This Dulce de Leche Irish Cream Crêpe Cake is so delicious that I recommend you to…avoid making it!
Dulce de Leche Irish Cream Crêpe Cake.
That’s right. This suggestion is quite uncommon for a food blog. But I prefer to be honest with my dear readers. If you like either crêpes, dulce de leche or Irish Cream, this dessert might be your personal enemy.
You might (or probably might not) have heard I happen to be a fan of both dulce de leche and Irish Cream. Well, apparently, I also love crêpes and crêpe cake. Do you see this subtle connection here?
Obviously, this Dulce de Leche Irish Cream Crêpe Cake meant to be created like this Dulce de Leche Irish Cream Ice Cream last summer.
There’s something fabulous in the combo of dulce de leche, Irish cream, and butter. The frosting is rich, buttery, with a distinctive caramel and bailey’s flavors. Indeed, I had only 1/3 cup of the liquor, but I recommend that you add few tablespoons more. That won’t hurt.
I’m telling you – the frosting was so good that I needed to urgently assemble the cake or I would have eaten the frosting just straight from the bowl #nocrepesneeded
A Simple Dessert with a Rustic Look
Also, I generously sprinkled Dulce de Leche Irish Cream Crêpe Cake with roasted walnuts for a delicious crunch and rustic look.
The only one thing I would probably do differently next time is its height. While Dulce de Leche Irish Cream Crêpe Cake looks sumptuous due to the many layers (I used over 20 crepes), it wasn’t that simple to slice and eat it. So I think if you make 12-15 crepes, that would be enough. But please don’t make less frosting. Remember: it’s delicious straight from the bowl:)
- 2 cups all-purpose flour, sifted
- 1 cup lukewarm water
- 1 cup milk
- 2 large eggs
- 1-2 tablespoons olive oil
- 1/4 teaspoon salt
- 1/2 teaspoon granulated sugar
- 2/3 cup soften salted butter
- 1/2 cup powdered sugar
- 2 cups dulce de leche
- 1/3 cup Irish cream
- 1 - 1,5 cups toasted walnut, chopped
- butter or oil, for greasing
- For the batter, in a bowl whisk together the flour, water, milk, eggs, oil, salt, and sugar. Slightly beat until smooth and no lumps remain - you should get the consistency of olive oil. You can also to whip the batter in a cup of your kitchen processor to avoid any lumps. If necessary, adjust the batter by adding some flour or water. Refrigerate the batter for at least 30 minutes. Note when chilled, the butter might thicken so you might thin it by adding a little more water or milk.

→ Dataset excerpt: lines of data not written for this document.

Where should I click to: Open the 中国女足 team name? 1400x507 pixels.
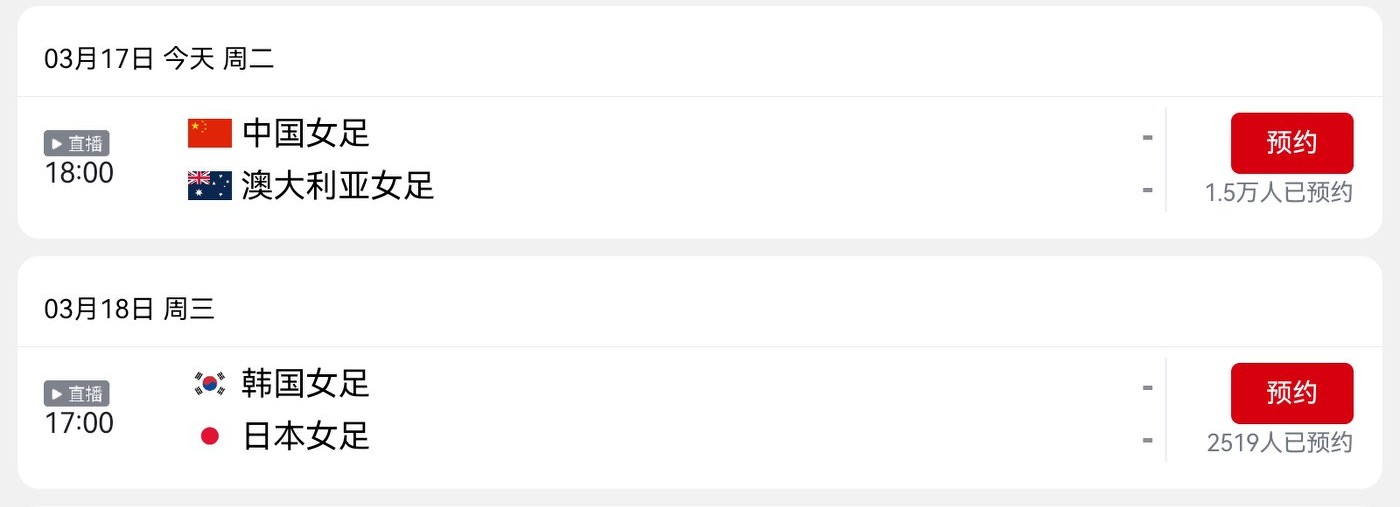click(x=306, y=133)
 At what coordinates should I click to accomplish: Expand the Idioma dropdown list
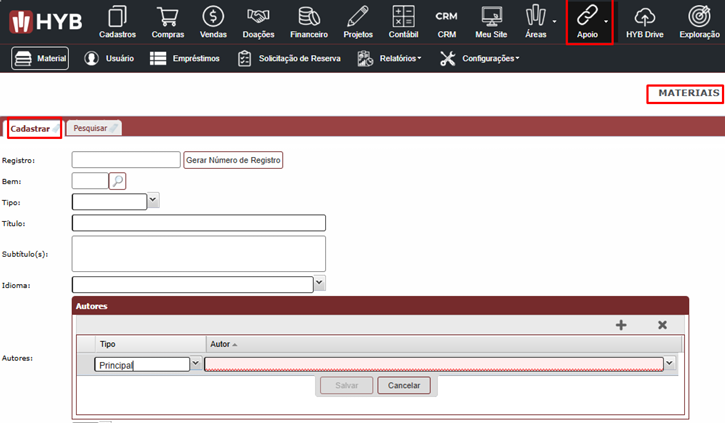point(319,284)
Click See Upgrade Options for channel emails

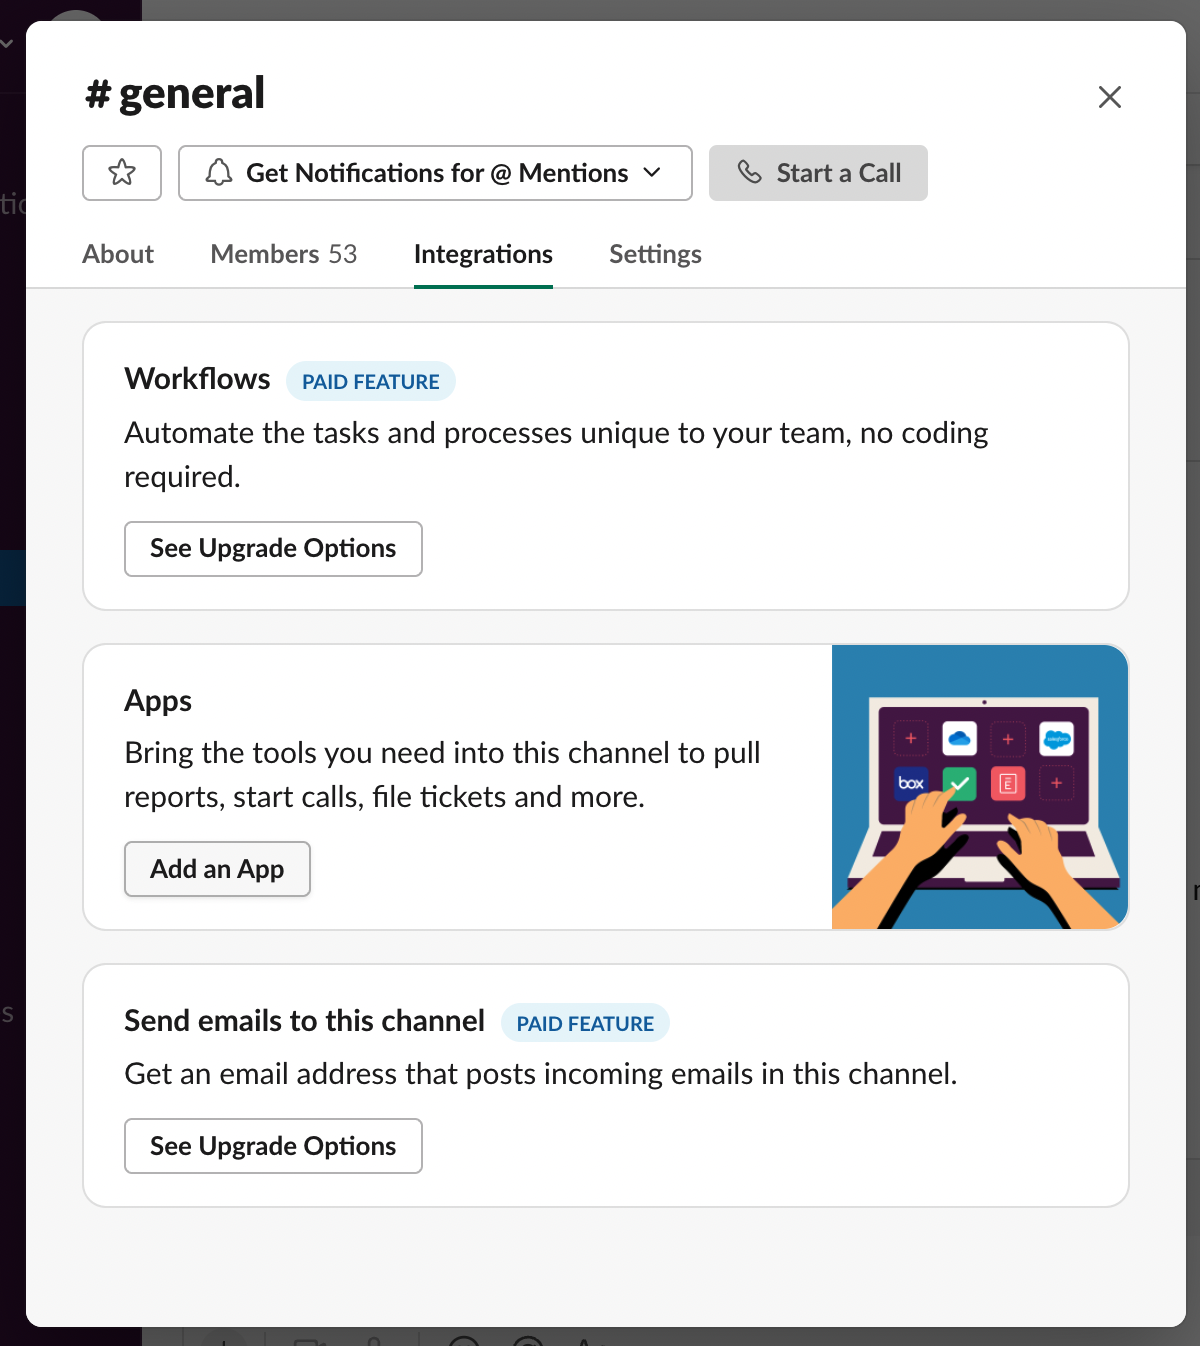[x=273, y=1146]
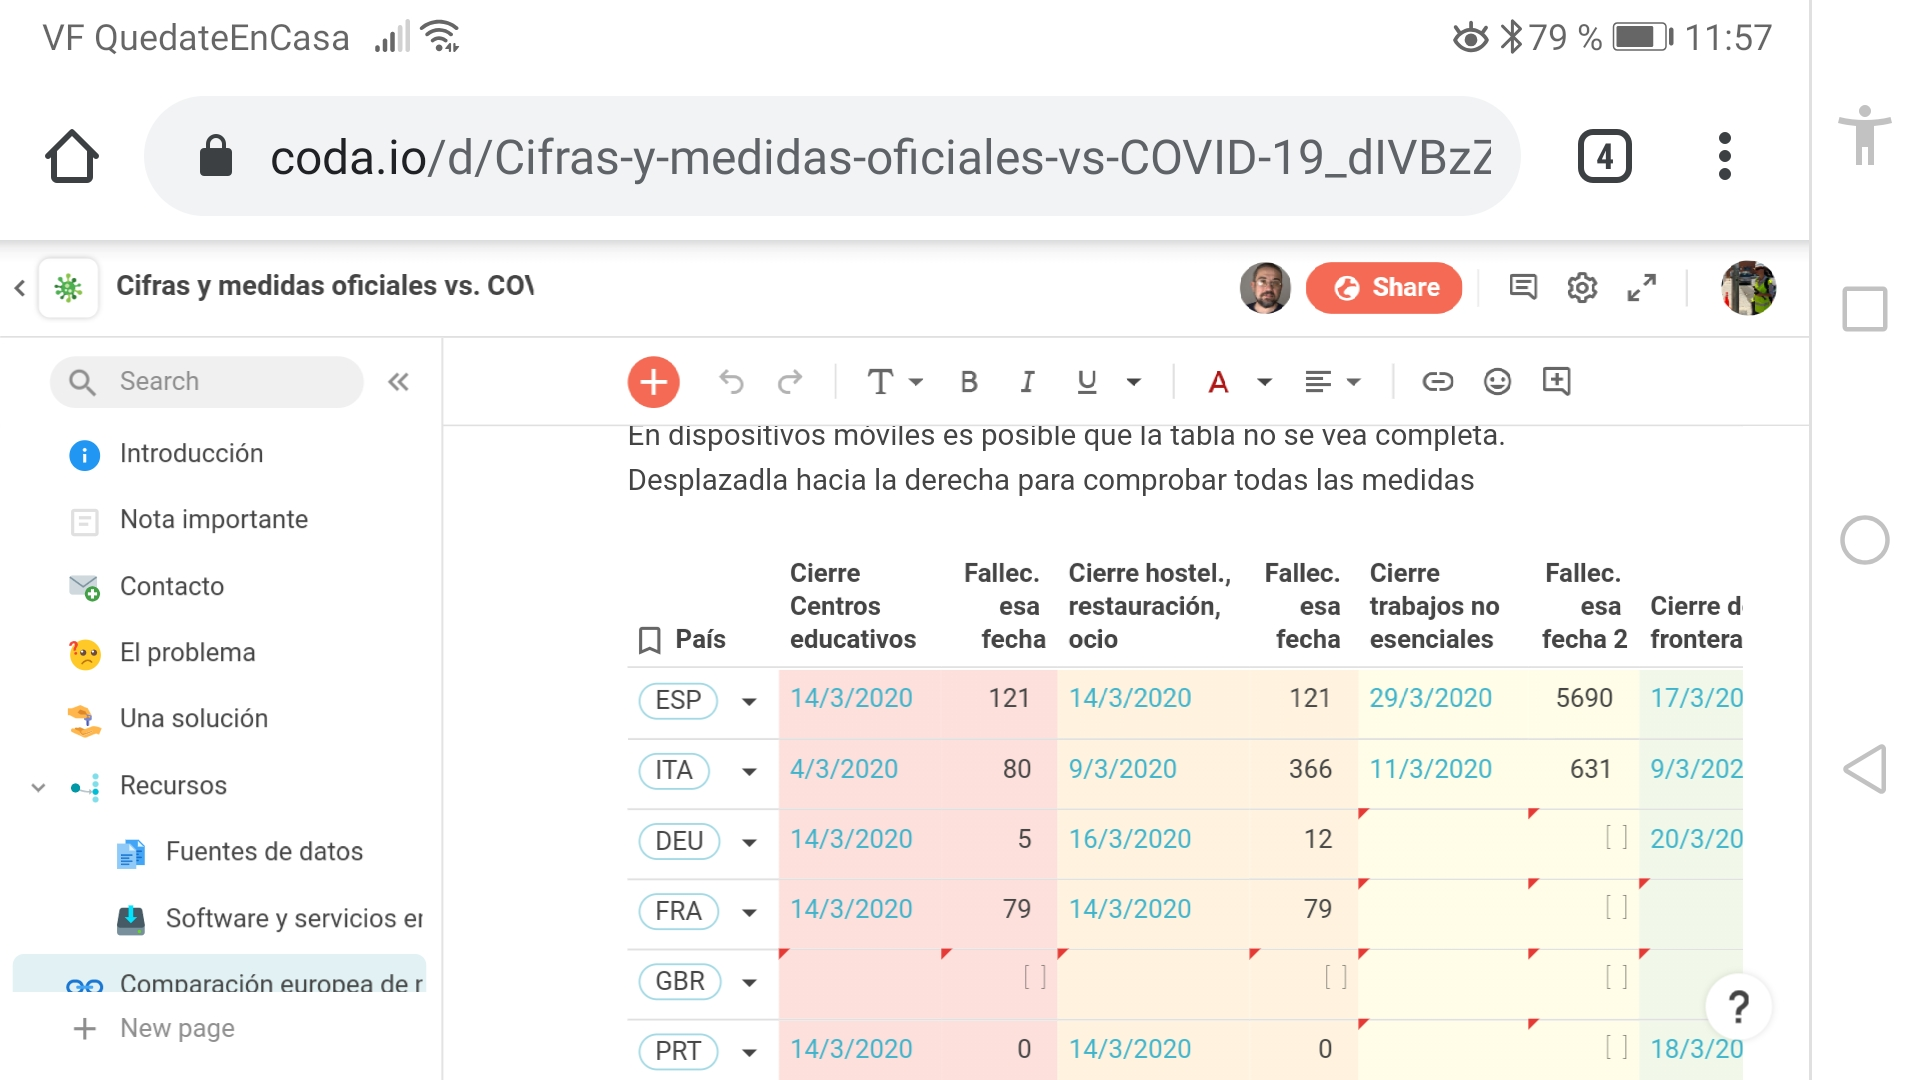Open the emoji picker icon
The image size is (1920, 1080).
coord(1497,382)
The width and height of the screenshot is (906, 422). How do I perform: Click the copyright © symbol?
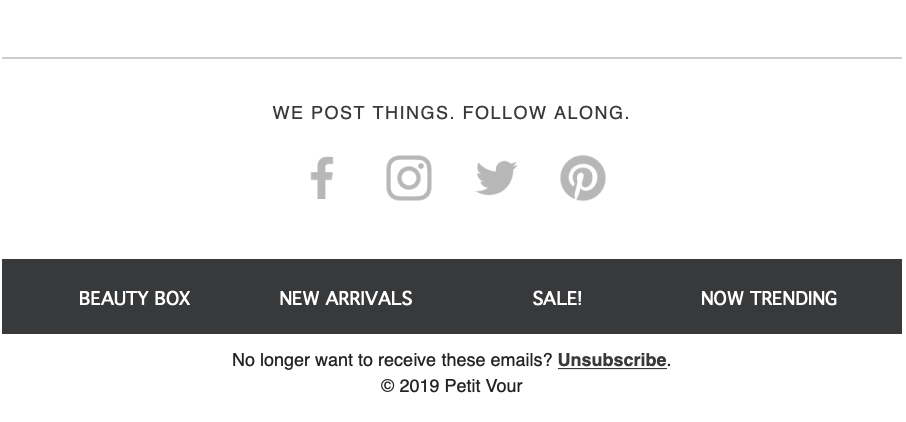[387, 386]
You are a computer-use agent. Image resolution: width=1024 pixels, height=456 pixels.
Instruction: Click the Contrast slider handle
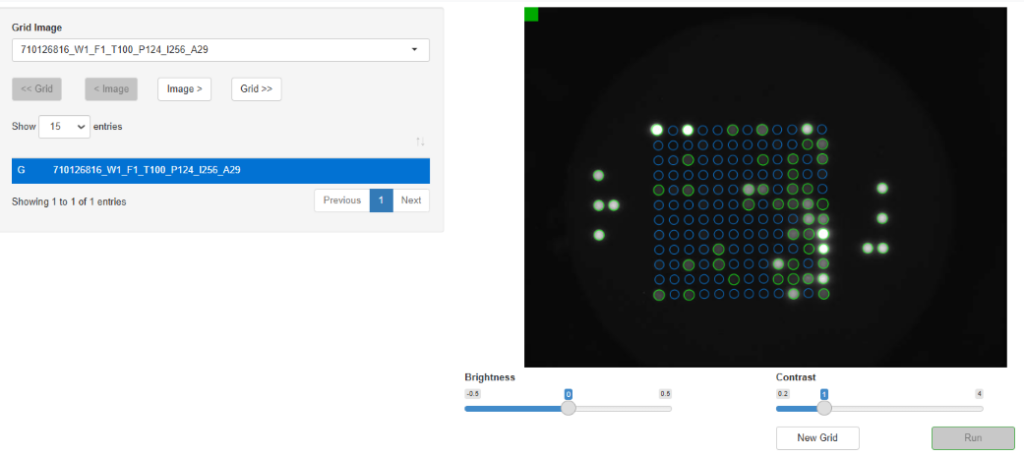tap(824, 408)
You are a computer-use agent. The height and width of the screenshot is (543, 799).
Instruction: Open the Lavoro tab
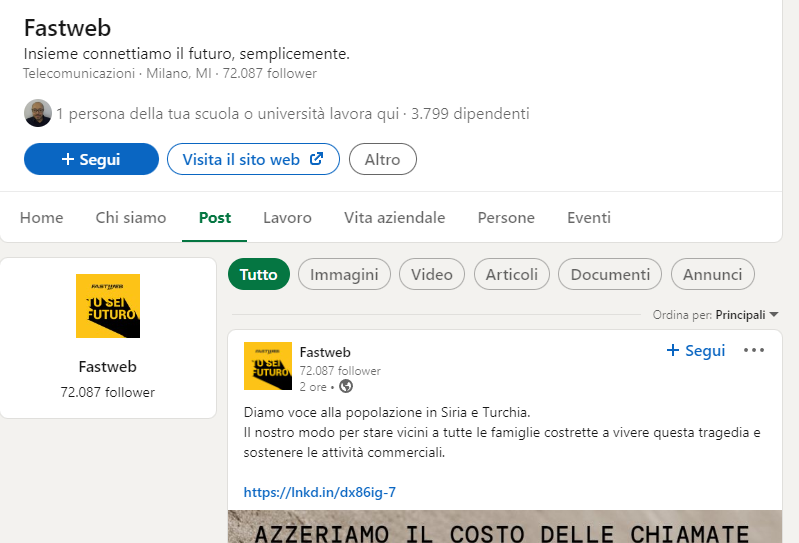tap(287, 218)
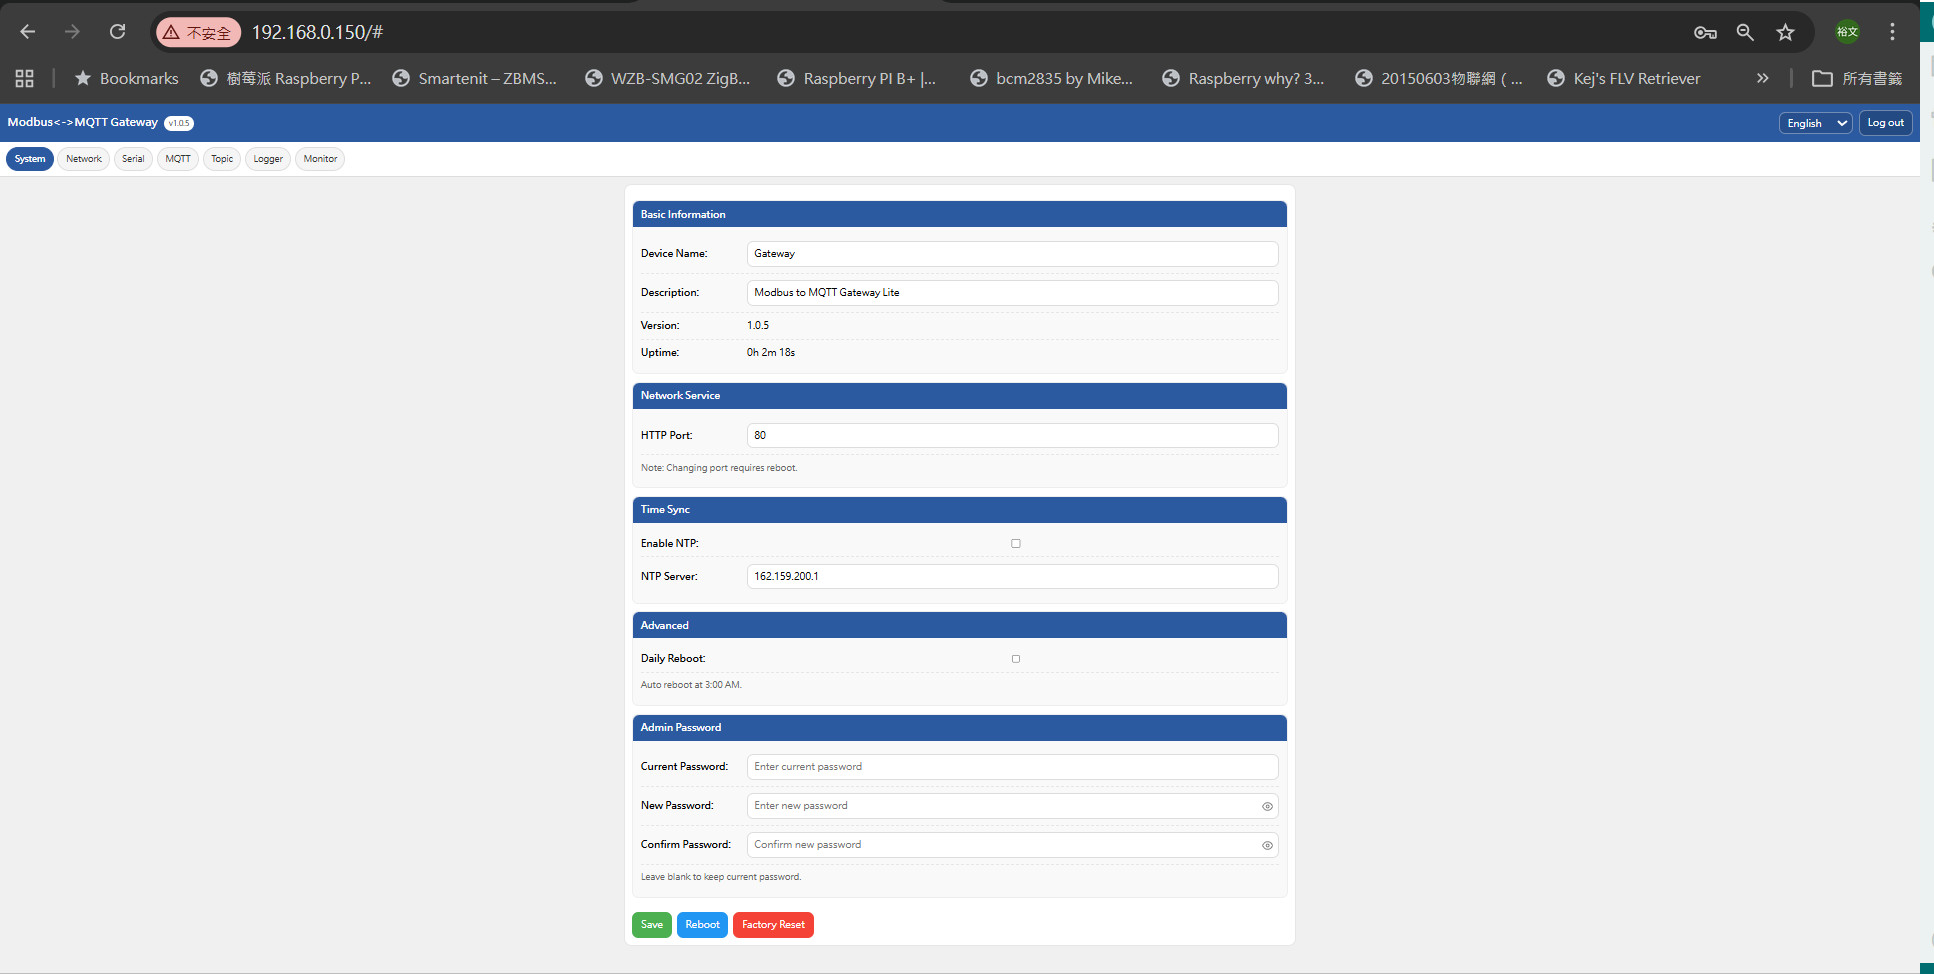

- Heat a lightly buttered pan/skillet on over medium heat. Once the pan is well heated, pour in enough batter, approximately 1/4 cup per crêpe (depending on the size of your pan) quickly moving the pan from side to side to evenly spread the batter in a thin layer.
- Cook 1-2 minutes or until the edges are slightly crisp and could easily be lifted with a spatula or knife (adjust the temperature as needed). Flip and cook for another minute or so. Transfer crepe into a plate and repeat with the remaining batter greasing the skillet after making 4-6 crêpes. You should have about 20-25 crêpes.
- To make the frosting, in a large bowl beat the softened butter with the powdered sugar with a mixer at low speed, for about 2 minutes.
- Add the dulce de leche and continue beating at low speed, for 2-3 minutes until smooth.
- Add in the irish cream and beat for 1 minute or until fully incorporated. You can add a little more Irish cream, but you might need to add more powdered sugar as well.
- To assemble the cake, spreed about 2 tablespoons of the frosting on a crêpe. Place another crêpe and repeat the layers. Cover the top crêpe with the frosting as well and sprinkle with the roasted walnuts.
- Let the cake stand in the fridge for at least 2-3 hours. Remove from the fridge 15 minutes prior serving.